Prises de distance relatives
Space Marine 2 est un cas emblématique mais loin d’être isolé. Depuis le début de l’invasion de l’Ukraine par la Russie, en février 2022, plusieurs studios de jeux vidéo locaux ont pris grand soin de se distancier de leur pays d’origine. Mundfish, le développeur d’Atomic Heart, un jeu de tir sorti en 2023 et qui se déroule dans une Russie soviétique alternative et steampunk, a fait disparaître de son site Internet tout ce qui le liait à la Russie. Alors que de multiples reportages de la presse russe dans les bureaux du studio, datant d’avant la guerre, attestent qu’il a été créé à Moscou, sa page « A propos » affirme à présent qu’il a été fondé « par une équipe de personnes partageant les mêmes idées à Chypre ». Le patron du studio, lui, est aujourd’hui présenté comme étant « Robert Bagratuni ». Un pseudonyme car, à l’état civil, « Robert » s’appelle en réalité Maxim Zatsepin.

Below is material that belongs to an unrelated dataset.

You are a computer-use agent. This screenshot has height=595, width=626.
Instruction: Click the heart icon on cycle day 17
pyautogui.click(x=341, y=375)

Mundfish a exfiltré une partie de ses développeurs en Serbie et à Chypre après le début de la guerre, a fermé des bureaux à Moscou et affirme n’avoir aucun rapport avec « des entreprises d’Etat ou des administrations russes ». Mais la société conserve en réalité des liens importants avec Moscou, dont une filiale toujours en activité et un contrat de distribution exclusif avec la branche jeux vidéo de VK, société indirectement contrôlée par l’Etat russe.